## Text extract

────────

The Islamic perspective on income distribution shares many similarities with the asset-based approach to redistribution.8 The asset-based approach is basically a risk- sharing approach. It converges with Islamic finance’s contractual framework in terms of empowering equity participation by the lower-income groups in a society. Making the poor direct holders of real assets in the real sector of the economy reduces their high risk aversion.
It also creates positive incentives for behavior to enhance productivity (such as trust, truthfulness, and hard work) through the design of contracts that reduce or eliminate the difference between principals and agents and are conducive to achievement of interests of all parties to a contract. The foundations of human and economic development in Islam are well defined. The Islamic system of economics can be regarded as a rule-based system with well-defined principles, rules, and institutions. Compliance with this rule-based system leads to material and nonmaterial progress of society as a whole. The conventional perspective on economic development during the 1950s equated economic development with economic progress without taking into consideration the well-being of individuals.
This paradigm evolved and has shifted considerably during the past 50 years. Today, development economists acknowledge the importance of individuals as well as the state of institutions. The Islamic perspective on economic development encompasses this revised view. It has three dimensions: the development of the material world, self-development, and development of the society as a whole (Iqbal and Mirakhor 2013).
The central economic tenet of Islam is to develop a prosperous and egalitarian economic and social system wherein all members of society can maximize their intellectual capacity; preserve and promote their faith, health, and wealth among generations; and actively contribute to the economic and social development of society. From this perspective, Islamic economics and finance offer an alternative and viable framework that can play an important role in achieving sustainable development and boosting shared prosperity. This framework is based on four fundamental pillars, depicted in figure 1.3:
The first two pillars are prerequisites, while the last two are the channels to achieve sustainable development with equitable distribution of both opportunities and wealth, which are the main objectives of the concept of economic development in Islam. The proposed framework, which is constructed by interpreting central tenets of Islamic principles, could be used in creating a universal strategy and policy that align with the principles of Islamic finance to achieve the goal of sustainable development and to increase the welfare of all members of the society.
The first pillar is crucial because having a sound institutional framework and appropriate public policies are the foundation upon which the other pillars must rest and can function optimally. Institutions play a critical role in this framework, as they implement the rules prescribed by the tenets of Islam. The institutions also must adhere to the core objectives of Islam (commonly known as maqāṣid al-sharī‘ah, or Objectives of Islamic Law) that lay the foundation to formulate the policies promoting economic and social justice, preservation of human rights, dignity, health, and the intergenerational wealth of the society.

────────

## Available data
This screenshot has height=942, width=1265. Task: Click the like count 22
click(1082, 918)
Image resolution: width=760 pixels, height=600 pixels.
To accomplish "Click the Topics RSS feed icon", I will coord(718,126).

────────

## Goals
1. Say whether each statement agrees with the text on Islamic economic development, answering yes or no and quoting the words of the text that decide it: (a) The Islamic perspective on economic development has three dimensions. (b) The conventional perspective of the 1950s took the well-being of individuals into account. (c) All four pillars of the framework are described as prerequisites.
2. Finish the next part of the text on Islamic economic development, picking up right after its final sentence.
The listing is not needed for anything here.

## Outputs
1.
(a) Yes: "It has three dimensions: the development of the material world, self-development, and development of the society as a whole"
(b) No: "equated economic development with economic progress without taking into consideration the well-being of individuals"
(c) No: "The first two pillars are prerequisites, while the last two are the channels to achieve sustainable development"

2.
The second pillar focuses on developing a governance mechanism and accompanying compliance system based on the objectives and institutions briefly outlined in the first step. The ethically based governance, leadership, and compliance system helps increase the transparency and accountability in the public, private, and social sector institutions of the overall economic system and hence strengthens trust in the system. Trustworthy and capable leadership can ensure protection of rights of the vulnerable or those who could be vulnerable (as in future generations). Increased trust and better governance in turn strengthen the institutional framework that enables better implementation of better public policies. The desired institutional and governance structure must be able to do the following:
The third pillar is the distribution channel; it works at both the individual and organizational level. One of the main features is the advocacy of risk sharing and promotion of entrepreneurship. This is one of the most important aspects of Islamic finance, which differentiates it from the conventional approach of overreliance on debt-dominated risk-shifting or risk-transfer mechanisms.
Sharing the risks of economic and financial transactions also ensures the stability of the financial system (Askari and others 2010). In addition, risk sharing with equitable sharing mechanisms encourages entrepreneurship and innovation, since counterparties receive their fair share in the investment. This in turn will increase the allocation of resources to the real sector, rather than channeling excessive financial flows to the financial sector (overfinancialization).
The fourth pillar aims to ensure that the fruits of the higher growth are distributed to every segment of the society inclusively, either through participation in the economic growth or through Islam’s instruments of redistribution.
Establishing efficient institutions and an institutional framework in line with the principles of Islam—that emphasize universal values such as protecting life, preserving property rights and sanctity of contracts, building a more just society, protecting the rights of future generations, fostering mutuality and solidarity, and being sensitive to environmental issues—is essential in creating an enabling environment for the Islamic economic and financial systems to flourish. The institutional framework of the ideal economy consists of a collection of institutions: rules of conduct and their associated means of enforcement to deal with the allocation of resources, production, and exchange of goods and services and the distribution and redistribution of the resulting income and wealth.
The objective of these institutions is to achieve social justice. Each economic system has an “institutional matrix” that “defines the opportunity set … that makes the highest payoffs in an economy’s income distribution or … that provides the highest payoffs to productive activity” (North 2005, 61). Douglass North, in his 2005 book Understanding the Process of Economic Change, contends that in all economic systems, institutions (rules of behavior) are designed by humans to impose constraints on human interaction.
These institutions “structure human interaction by providing an incentive structure to guide human behavior. But an incentive structure requires a theory of the way the mind perceives the world and its functioning so that institutions can provide those incentives” (North 2005, 66). At this point, paradigms become relevant because paradigms in economics include conceptions of humankind and society and their interrelationships. An important function of the institutional framework is reducing uncertainty caused by lack of information, which can hinder decision making. Rules specify what kind of conduct is most appropriate in achieving just results, especially when individuals face alternative choices and must take action. Rules impose restrictions on what society’s members can do, without upsetting the social order upon which all members depend in choosing their own actions and forming their expectations of how others will respond and act.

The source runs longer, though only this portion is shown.